You are viewing a plain text version of this content. The canonical link for it is here.
Posted to fop-dev@xmlgraphics.apache.org by Vincent Hennebert <vh...@gmail.com> on 2006/09/12 20:26:49 UTC

Re: [Xmlgraphics-fop Wiki] Update of "PageLayout/PageAndLineBreaking" by SimonPepping

Hi Simon,

I finally took the time to read and digest your Wiki page. This is an
interesting reading. A few comments:


> According to that representation paragraphs with inline text have
> legal linebreak points. I consider those legal linebreak points also
> as legal pagebreak points. In addition, there are legal pagebreak
> points between the vertical elements such as paragraphs and blocks.

One issue that will have to be addressed is that widow or
keep-with-previous settings may invalidate some previously believed
legal breakpoints. In such cases, active nodes which contain those
breakpoints in their chains will have to be deactivated; if they were
the chosen best nodes, some other nodes will somehow have to be
retrieved to replace them. I hope this won't be a too great difficulty.


> Within the inner loop, we consider the page and paragraph layout
> between the active and the current pagebreak point. If the active
> breakpoint is within a paragraph, we calculate the best line breaks
> from that breakpoint to the end of the paragraph. For all complete

Unless the current breakpoint lies in the same paragraph.


> In page independent linebreaking, for each feasible breakpoint the
> best node is retained, which represents the best layout of the
> paragraph up to that point, and which, due to the dynamic principle,
> is part of the best layout of the whole paragraph if that layout uses
> this breakpoint. If line numbers matter, the best node for each line
> number is retained. In page dependent linebreaking, even that is not
> enough. We must retain the best node for each vertical offset on the
> page, because that is the quantity that influences page breaking. This

Good point. This led me to the following thoughts:

Currently the iteration over the active nodes is broken into two loops:
one loop for iterating over the line numbers, one for iterating over the
active nodes associated to each line number. Why? Because if line widths
aren't the same they have an influence on the computation of best line
breaks. Because when considering a given legal breakpoint, we must know
the width of the line it would end in order to be able to compute the
shrinking/stretching for that line. In fact we make a distinction
between line numbers because they determine the /context/ in which
linebreaks are computed. If all the lines had the same widths such a
distinction wouldn't be necessary.

The merging of line- and page-breakings generalizes this problem of
differing contexts. This time, not only the line number counts, but also
the page number, the offset from the beginning of the page, the
out-of-lines to be placed, etc. I think the greatest challenge will be
to identify all the elements which determine that context, and to be
able to compare two contexts and say if they are equivalent or not.
Considering the case 1 you describe on the wiki page, there are only two
different contexts: page number even or odd. In this case the offset
from the beginning of the page doesn't count. In other more complex
documents this may be much more complicated.

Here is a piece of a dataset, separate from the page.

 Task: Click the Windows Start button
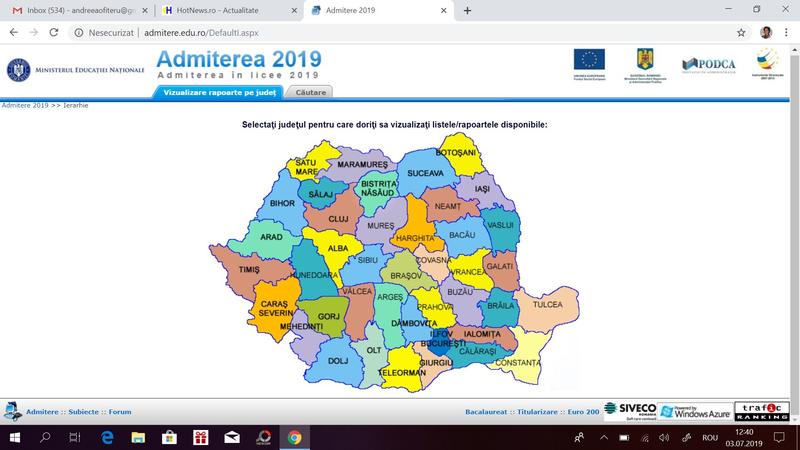[x=14, y=437]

> When the linewidths depend on the page number, we need to remember the
> best pagebreak node for each feasible pagebreak point for each page
> number. Otherwise, we only need to remember the best pagebreak node
> for each feasible pagebreak point. Note that the latter condition is
> true in the presence of out-of-line elements, because those are
> related to the content of the page, not the the page number.

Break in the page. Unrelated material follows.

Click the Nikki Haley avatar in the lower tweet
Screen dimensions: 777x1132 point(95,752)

Small typo: "not the the page number"


> Optimization opportunity 1: We may need to reuse many times the best
> layout from a breakpoint to the end of the paragraph, and the best
> layout from the start of the paragraph to a breakpoint. Therefore we
> need to store a reference to the best end node for either case in the
> active node. If we wish to take into account the different possible
> heights of the part of the paragraph, we need to store references to a
> set of best end nodes. Especially for long page sequences, a page
> breakpoint may be feasible both for an odd and an even page. In that
> case, we need to store different end points for each, due to the
> different line widths on odd and even pages. This optimization is
> certainly true for the start of the paragraph. There will be many page
> layouts on which the whole paragraph fits.

So, this might be handled automatically by the dynamic algorithm if we
were able to identify the different contexts.


> Optimization opportunity 2: Do we need to consider each active node?
> Or can we already determine that some active nodes will never give a
> better layout than others? Suppose that a paragraph has two feasible
> breakpoints A and B, which have an equal number of lines, or even the
> same height, before and after the page breakpoint. Suppose that B has
> a higher amount of demerits than A. Can we then conclude that B will
> never be part of the best layout, because a better layout can always
> be achieved with A? Yes, we can.

Same here, we would just have to detect that linebreak point A and B
always occur in the same context, and then that B may be discarded.


> In most cases the whole paragraph will fit on the page, and the legal
> pagebreak point after it is not feasible. So we do another paragraph,
> and another. Finally we will reach a feasible pagebreak point, which
> ends page 1. The corresponding linebreak point ends a line which is
> able to fill the page height with maximally tolerable stretching. In
> the next steps we will find more feasible pagebreak points. They
> correspond to different layouts of the last paragraph that starts on
> this page, with the same number of lines, and to layouts with more
> lines, which also fit on the page, until the maximal shrink is
> exceeded. At this point the starting node is deactivated, and the
> active page node list only contains nodes that end page 2.

Unless I've missed something: that end page *1*. Or?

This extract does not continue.